Data entries:
[Start of Attachment]
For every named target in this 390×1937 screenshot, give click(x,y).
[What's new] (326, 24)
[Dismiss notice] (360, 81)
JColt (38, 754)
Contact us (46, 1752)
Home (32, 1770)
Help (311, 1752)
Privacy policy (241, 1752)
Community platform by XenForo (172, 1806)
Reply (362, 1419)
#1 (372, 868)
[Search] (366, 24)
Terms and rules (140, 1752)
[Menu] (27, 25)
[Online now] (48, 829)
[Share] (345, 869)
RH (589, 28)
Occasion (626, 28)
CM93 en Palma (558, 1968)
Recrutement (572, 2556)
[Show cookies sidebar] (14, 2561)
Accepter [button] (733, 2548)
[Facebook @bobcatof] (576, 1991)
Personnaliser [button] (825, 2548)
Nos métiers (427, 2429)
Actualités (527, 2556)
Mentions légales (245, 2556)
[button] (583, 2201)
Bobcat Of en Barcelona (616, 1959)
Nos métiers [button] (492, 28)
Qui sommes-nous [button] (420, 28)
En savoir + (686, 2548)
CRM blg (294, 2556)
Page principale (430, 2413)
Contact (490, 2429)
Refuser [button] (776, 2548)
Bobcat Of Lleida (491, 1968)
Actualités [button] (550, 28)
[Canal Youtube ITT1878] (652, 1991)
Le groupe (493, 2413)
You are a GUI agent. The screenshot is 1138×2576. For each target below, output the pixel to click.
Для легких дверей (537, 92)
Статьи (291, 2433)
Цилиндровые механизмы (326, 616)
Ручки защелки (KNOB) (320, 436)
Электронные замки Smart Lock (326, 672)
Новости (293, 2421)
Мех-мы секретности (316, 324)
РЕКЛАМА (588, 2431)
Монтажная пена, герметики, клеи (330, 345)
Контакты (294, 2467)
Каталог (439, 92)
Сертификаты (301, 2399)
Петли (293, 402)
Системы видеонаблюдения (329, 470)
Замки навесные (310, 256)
[End of Attachment]
If the word "target" appears in a line above, copy that line.

Answer.
For every named target in this 390×1937 screenshot, give click(x,y).
You are a GUI agent. The screenshot is 1138×2576. For each target below, output the pixel to click.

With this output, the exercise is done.